— TRY IT —
Write out the listing below from the line containing "Instruction: Click the Coarse tune knob" to its last line, unaltered, ends included.

☆ ☆ ☆ ☆ ☆ ☆ ☆

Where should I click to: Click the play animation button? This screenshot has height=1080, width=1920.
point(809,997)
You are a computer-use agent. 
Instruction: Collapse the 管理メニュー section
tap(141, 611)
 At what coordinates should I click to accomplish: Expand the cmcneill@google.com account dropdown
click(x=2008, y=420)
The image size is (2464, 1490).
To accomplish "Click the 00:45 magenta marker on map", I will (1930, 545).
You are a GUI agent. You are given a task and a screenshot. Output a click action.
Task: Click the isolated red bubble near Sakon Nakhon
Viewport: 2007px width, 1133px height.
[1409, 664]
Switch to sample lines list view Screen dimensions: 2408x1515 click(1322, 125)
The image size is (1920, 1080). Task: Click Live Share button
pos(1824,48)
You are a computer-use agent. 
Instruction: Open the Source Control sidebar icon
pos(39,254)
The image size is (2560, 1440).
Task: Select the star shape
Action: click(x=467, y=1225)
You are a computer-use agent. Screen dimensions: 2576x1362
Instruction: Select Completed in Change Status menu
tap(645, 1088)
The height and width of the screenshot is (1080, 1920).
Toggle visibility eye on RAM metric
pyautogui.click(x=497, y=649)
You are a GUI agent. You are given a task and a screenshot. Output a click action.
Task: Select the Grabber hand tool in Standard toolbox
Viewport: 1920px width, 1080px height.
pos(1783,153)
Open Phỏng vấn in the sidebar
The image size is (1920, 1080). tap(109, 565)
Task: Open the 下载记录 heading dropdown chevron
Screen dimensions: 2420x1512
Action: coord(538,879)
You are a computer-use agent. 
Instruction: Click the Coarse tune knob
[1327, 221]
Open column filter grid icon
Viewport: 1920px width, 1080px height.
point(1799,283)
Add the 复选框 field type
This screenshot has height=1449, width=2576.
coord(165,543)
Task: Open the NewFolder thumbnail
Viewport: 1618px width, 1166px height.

☆ ☆ ☆ ☆ ☆ ☆ ☆

— ANSWER TO THE PROBLEM —
Instruction: Click the Coarse tune knob
[1327, 221]
Open column filter grid icon
Viewport: 1920px width, 1080px height.
point(1799,283)
Add the 复选框 field type
This screenshot has height=1449, width=2576.
coord(165,543)
Task: Open the NewFolder thumbnail
Viewport: 1618px width, 1166px height.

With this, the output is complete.